Sengchanthalangsy L L, Datta S, Huang D B, Anderson E, Braswell E H, Ghosh G
Department of Chemistry and Biochemistry, University of California-San Diego, 9500 Gilman Drive, La Jolla, CA 92093-0359, USA.
J Mol Biol. 1999 Jun 18;289(4):1029-40. doi: 10.1006/jmbi.1999.2823.

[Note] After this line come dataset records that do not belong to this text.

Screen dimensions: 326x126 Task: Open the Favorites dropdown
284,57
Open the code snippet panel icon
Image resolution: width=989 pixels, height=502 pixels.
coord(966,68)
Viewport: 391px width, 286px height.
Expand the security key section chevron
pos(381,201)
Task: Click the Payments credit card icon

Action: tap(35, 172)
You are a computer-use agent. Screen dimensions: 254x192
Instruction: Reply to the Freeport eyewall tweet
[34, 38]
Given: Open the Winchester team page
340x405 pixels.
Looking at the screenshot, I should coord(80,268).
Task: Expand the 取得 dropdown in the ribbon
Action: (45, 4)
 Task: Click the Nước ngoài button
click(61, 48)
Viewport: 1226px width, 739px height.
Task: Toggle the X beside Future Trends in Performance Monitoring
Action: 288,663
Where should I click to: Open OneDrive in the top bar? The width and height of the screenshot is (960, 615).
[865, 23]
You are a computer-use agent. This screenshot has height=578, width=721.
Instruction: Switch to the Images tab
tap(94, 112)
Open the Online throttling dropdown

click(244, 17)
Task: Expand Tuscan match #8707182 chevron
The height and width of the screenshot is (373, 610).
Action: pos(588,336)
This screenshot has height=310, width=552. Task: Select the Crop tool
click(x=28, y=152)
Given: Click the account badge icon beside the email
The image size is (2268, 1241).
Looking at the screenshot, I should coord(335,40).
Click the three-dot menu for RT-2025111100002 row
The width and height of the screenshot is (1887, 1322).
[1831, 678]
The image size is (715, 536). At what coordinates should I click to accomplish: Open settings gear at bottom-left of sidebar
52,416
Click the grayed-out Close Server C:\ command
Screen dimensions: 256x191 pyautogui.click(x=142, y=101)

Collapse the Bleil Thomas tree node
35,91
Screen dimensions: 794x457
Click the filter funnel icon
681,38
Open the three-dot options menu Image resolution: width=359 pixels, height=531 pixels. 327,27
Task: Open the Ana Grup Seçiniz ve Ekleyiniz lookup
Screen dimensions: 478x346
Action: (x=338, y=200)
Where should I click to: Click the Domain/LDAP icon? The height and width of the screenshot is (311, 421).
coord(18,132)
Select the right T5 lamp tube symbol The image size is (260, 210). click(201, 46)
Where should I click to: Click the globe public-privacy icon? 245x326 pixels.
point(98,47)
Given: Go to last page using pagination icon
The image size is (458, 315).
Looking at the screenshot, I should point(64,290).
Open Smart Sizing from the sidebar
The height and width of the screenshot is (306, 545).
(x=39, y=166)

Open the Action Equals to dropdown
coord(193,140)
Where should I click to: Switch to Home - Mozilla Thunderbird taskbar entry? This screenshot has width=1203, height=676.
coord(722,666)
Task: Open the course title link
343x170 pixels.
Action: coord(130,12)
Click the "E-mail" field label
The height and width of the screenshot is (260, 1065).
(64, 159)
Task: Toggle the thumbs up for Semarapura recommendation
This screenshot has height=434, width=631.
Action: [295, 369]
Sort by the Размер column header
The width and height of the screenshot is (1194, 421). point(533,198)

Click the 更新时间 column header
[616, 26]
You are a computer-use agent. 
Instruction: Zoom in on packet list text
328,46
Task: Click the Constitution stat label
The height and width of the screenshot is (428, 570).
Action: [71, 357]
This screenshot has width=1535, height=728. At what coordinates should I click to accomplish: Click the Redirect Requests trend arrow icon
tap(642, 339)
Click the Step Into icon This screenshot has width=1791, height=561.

Dimers of the Rel/NFkappaB transcription factor family form with differential stabilities through the combinatorial association of five polypeptides: p50, p52, p65, cRel, and RelB. Here, we have characterized the nature of the monomer-dimer equilibrium of the p50 homodimer. Sedimentation equilibrium studies show that the equilibrium constant for p50 dimer dissociation is in the low micromolar range. Using the X-ray crystal structure of the p50 homodimer as a guide, we have created site-directed alanine mutations at ten dimer-forming residues in p50 and measured their effects on p50 homodimerization. Characterization of these alanine mutants by a series of chemical crosslinking, size-exclusion chromatography, and sedimentation equilibrium experiments shows that the most critical residue in stabilizing the p50 dimer interface is Y267. Sedimentation equilibrium experiments show that an alanine substitution at position 267 destabilizes the dimer interface by 2.0 kcal/mol. Alanine substitutions at two other positions, L269 and V310, significantly destabilize the p50 dimer interface. These two residues are observed to mediate critical interactions in the crystal structure. Together, these three residues constitute the "hot-spot" of protein-protein interaction in p50 dimerization. Of the four charged residues in the dimer interface, R252, D254, E265, and D302, only D302 contributes significantly to p50 dimer stability. D254 appears to slightly destabilize the subunit interface. Although residues H304, R305, and F307 occupy positions at the hydrophobic core of the interface and appear to be involved in multiple interactions in the X-ray crystal structure, alanine substitutions at these positions do not significantly reduce the affinity for p50 dimerization. Upon evaluating the roles of these amino acid residues at the p50 dimer interface, we propose that differential contributions of a few key residues dictate the selectivity of dimer formation within the Rel/NFkappaB family.
Rel/NFκB转录因子家族的二聚体通过五种多肽(p50、p52、p65、cRel和RelB)的组合关联形成,其稳定性各不相同。在此,我们对p50同二聚体的单体 - 二聚体平衡的性质进行了表征。沉降平衡研究表明,p50二聚体解离的平衡常数处于低微摩尔范围内。以p50同二聚体的X射线晶体结构为指导,我们在p50中十个形成二聚体的残基处创建了定点丙氨酸突变,并测量了它们对p50同二聚化的影响。通过一系列化学交联、尺寸排阻色谱和沉降平衡实验对这些丙氨酸突变体进行表征,结果表明,稳定p50二聚体界面的最关键残基是Y267。沉降平衡实验表明,267位的丙氨酸取代使二聚体界面的稳定性降低了2.0千卡/摩尔。另外两个位置L269和V310的丙氨酸取代显著破坏了p50二聚体界面的稳定性。在晶体结构中观察到这两个残基介导关键相互作用。这三个残基共同构成了p50二聚化中蛋白质 - 蛋白质相互作用的“热点”。在二聚体界面的四个带电荷残基R252、D254、E265和D302中,只有D302对p50二聚体稳定性有显著贡献。D254似乎略微破坏了亚基界面的稳定性。尽管残基H304、R305和F307位于界面的疏水核心位置,并且在X射线晶体结构中似乎参与多种相互作用,但这些位置的丙氨酸取代并未显著降低对p50二聚化的亲和力。在评估这些氨基酸残基在p50二聚体界面中的作用后,我们提出少数关键残基的不同贡献决定了Rel/NFκB家族中二聚体形成的选择性。